(PAGE EXCERPT):
────────
To restore expensive real estate, bulldozers
added three thousand more feet of beach
a little to the north, destroying habitats
for plovers, black flyers, sanderlings.
White water fowl wings
skim breaking waves.
“Shell Island” originally appeared in December in 2016.
Two excerpts from “Out the Birds, Out” by Allison Hutchcraft. This poem looks to the ways in which invasive species brought by humans irrevocably changed the ecosystems of the dodo’s home, what is now the country of Mauritius, contributing to the bird’s quick extinction:
Now the hogs keep hogging
all the fruit.
The rats swing
like bats from the trees,
the monkeys
eating everything green.
The poem also addresses the transition between the original environmental conditions before colonialists landed on the island and after:
For years: a coco-tree,
a rotted branch,
a lyre of weeds.
Then those pigs—
voracious,
flattening the grass,
sending their snouts
into daybreak,
your home, uncovered,
nested.
“Out the Birds, Out” originally appeared in the Kenyon Review in 2015.
“Great-Aunt Ruby” by Grace Ocasio
Could it be your rant was not meant for me but for shadows tugging at your sleeves?
────────
(AVAILABLE DATA):
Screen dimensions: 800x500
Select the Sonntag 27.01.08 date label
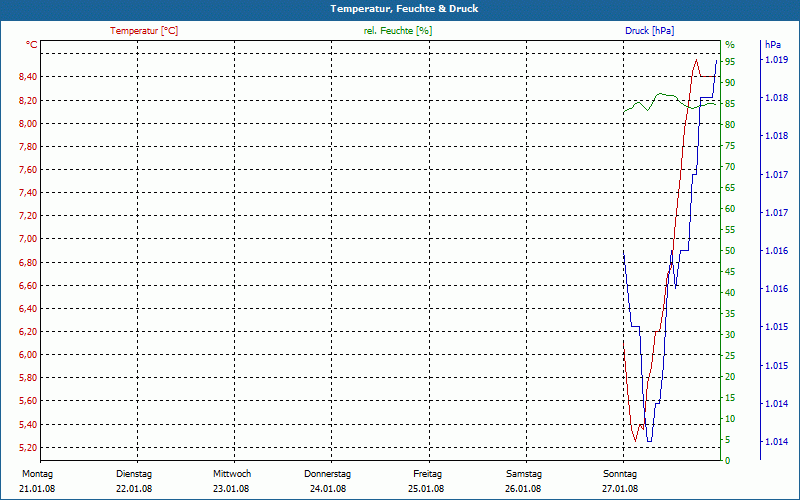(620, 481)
────────
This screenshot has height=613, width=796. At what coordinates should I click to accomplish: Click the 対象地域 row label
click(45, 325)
────────
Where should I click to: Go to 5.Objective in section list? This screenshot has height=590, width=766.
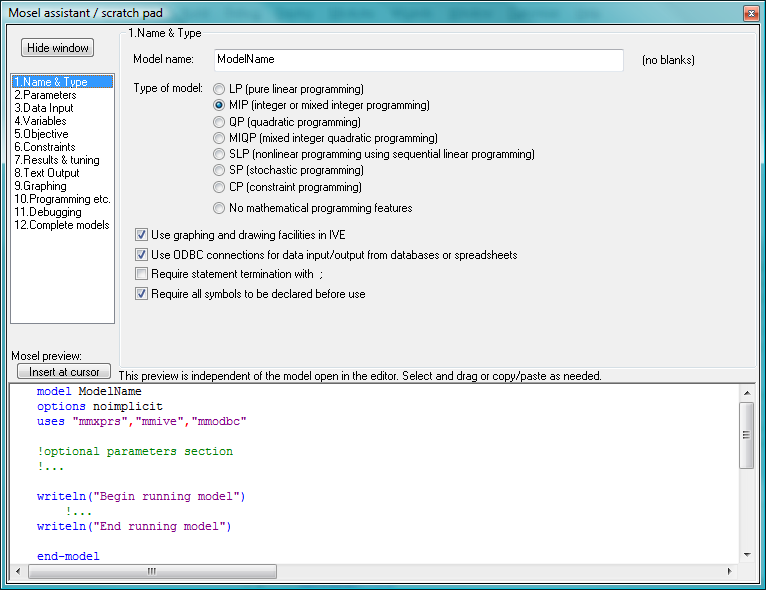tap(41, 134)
────────
(WHAT YOU HAVE TO DO): Write what comes next in the page excerpt about poems on birds and their lost habitats, starting right after its final line.

(WRITTEN RESPONSE):
Paddy rollers you might have dreamed––your mind consumed by the vision of you
as Negress––petticoated, shifted, and jacketed during slavery?
I always believed your words could overturn injustice like a mother
right siding an upside-down child.
The smile you wore most days was crooked as a broken hook-and-eye door latch,
but I sought you out anyway, implored your hands to tell secrets of your girlhood
in South Carolina.
Did you seek shelter in brooks near your childhood home?
Could brooks offset flickers of white hands dismissing you
when you entered five-and-dimes?
After you departed my home, I kept your wash basin, perhaps to begin an ablution
of our past, a way to untap our trickly connection
until it teemed, fertile as a rain forest.
I wanted to consult you like an older sister, wrap my arms around you,
as though you were a live oak, infuse your sap into my veins.
At times, your glare uprooted my heart, turned its soil to soot.
But then, I discovered your artful tongue’s stories of how you apprenticed
under Dr. W. E. B. Du Bois, groomed students to hammer tent poles
in front of courthouses, mechanics’ shops, ice cream parlors.
The day you left my home for the hospital I found the pixie-girl photo of you.
The pixels of your eyes shined tawny-olive as a wood thrush.
Those days you lived with me, I sunk your red clay deep into my nails,
inhaled, never exhaled it, spread your loam all over my skin
like a lotion that never expires.
“Great-Aunt Rudy” originally appeared in Poetry South in 2016.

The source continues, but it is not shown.